Pakistan State Oil Company Limited, the country’s largest oil marketing company, announced its financial results for the 1st quarter that ended in September 2018. The company posted a net profit of Rs 4.18 billion, down by 16.73% from Rs 5.02 billion in the same period last year.
The Board of Directors also discussed key challenges the company has been facing in recent months including the reduction in other income consequential to lower interest income, higher exchange loss on account of PKR devaluation, and increase in finance cost due to higher markup rates and borrowing levels. These have resulted in a decline in the Company’s Profit after tax.
The company reported net sales of Rs 280 billion, up by 8.60% from Rs 258 billion due to the rising oil prices which were up 44% Year on Year. The Gross profits during the quarter grew 19% YoY, which were higher, due to hefty inventory gains.
While it maintained its leadership position in the liquid fuels market with an overall share of 40% during the period under review. During the Q1FY19, PSO imported 48% of total industry imports and uplifted 34% of total refinery production in the country.
The Company has shown a healthy bottom line despite a mix of external and internal factors that have negatively affected the local industry’s growth.
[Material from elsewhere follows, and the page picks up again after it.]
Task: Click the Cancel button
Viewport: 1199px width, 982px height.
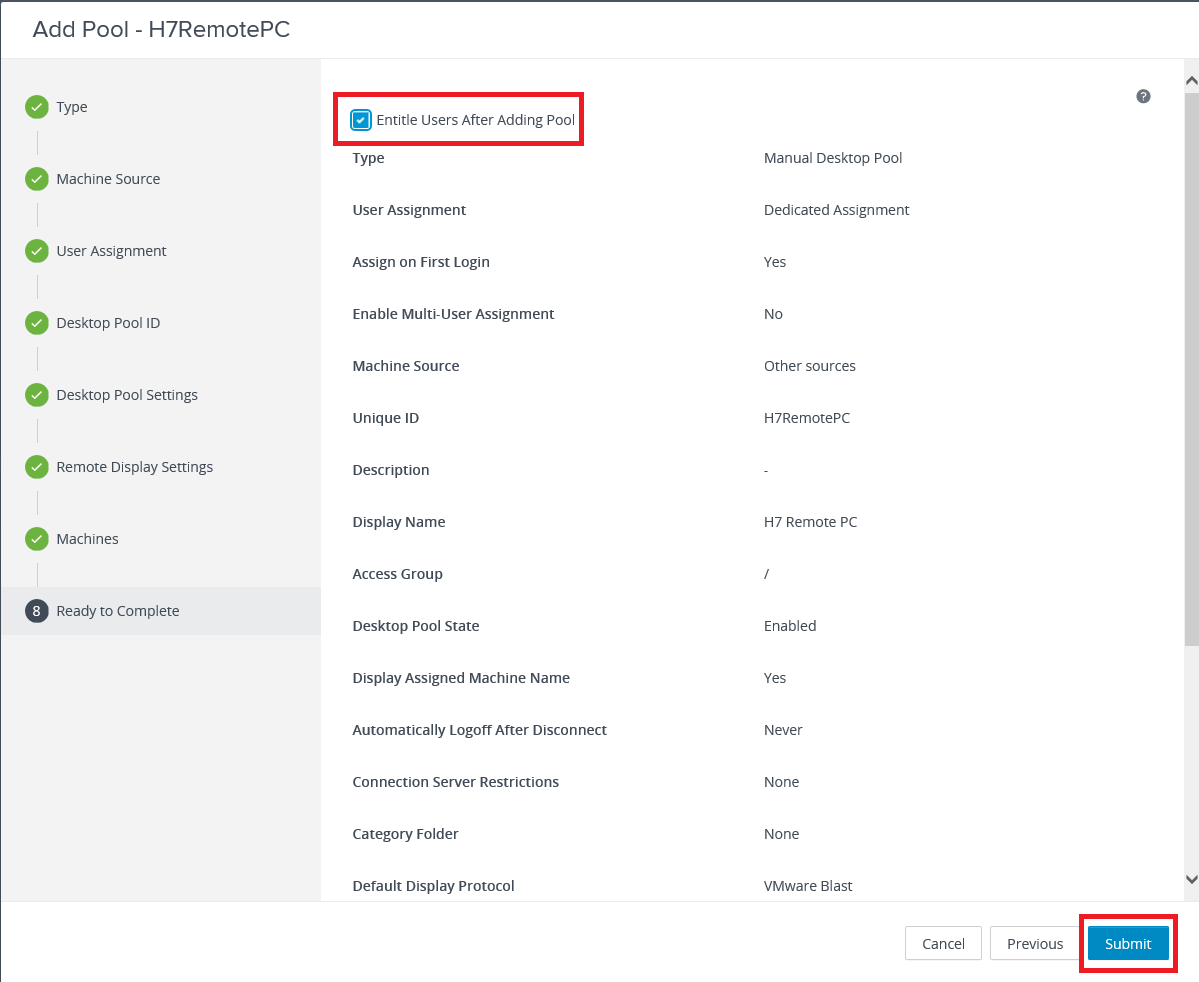Action: click(943, 944)
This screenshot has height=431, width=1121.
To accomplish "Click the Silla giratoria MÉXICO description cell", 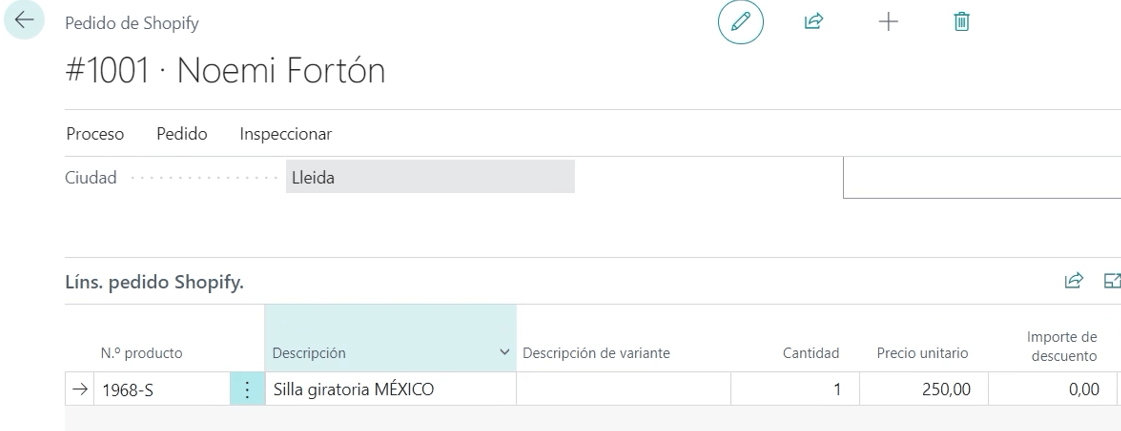I will pos(390,389).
These factors include the influx of smuggled products, increasing international price trends, adulteration, heavy discounts offered by new entrants, and exploitation of the IFEM mechanism.
The company reported earnings per share of Rs 12.82 in the period under review, down from Rs 15.43 in the corresponding period last year.
PSO reported a decline in other income by about 56.15% to just Rs 970 million and finance cost surged to Rs 1.82 billion (141.52%), whereas, the share of profit from associates also declined by 24%. Operating expenses settled at Rs 3.58 billion, up 6% YoY Q1FY19.
As of September 30th, 2018, PSO’s total outstanding receivables (inclusive of LPS) from the Power Sector, PIA, and SNGPL stood at Rs. 310 billion compared to Rs. 316 billion as of June 30, 2018.
This is in addition to Rs. 21 billion recoverable from the Ministry of Finance on account of exchange rate differential on foreign currency loans and price differential claims. The management is continuously pursuing the Ministries of Energy and Finance for re-payment of PSO’s receivables.
PSO’s shares at the PSX were trading at Rs 278.23, (upper cap limit for the day) up by Rs 13.24 with a turnover of 2.42 million shares.
PSO has also announced that they have acquired 84,000,000 B class shares on 25th October 2018 (28.571% of the paid-up capital) of Pakistan refinery Limited at the Rate of Rs 10 per share from Shell Petroleum Company, United Kingdom pursuant of share purchase agreement dated June 16,2015.
Before this acquisition, PSO held 70,875,000 B class shares (24.10% of the paid up capital) of the company. After the above-mentioned acquisition, the total shareholding in the company is 154,875,000 B class shares, which present 52.67% of the total paid up capital of the company. B class shares are not listed on the stock exchange.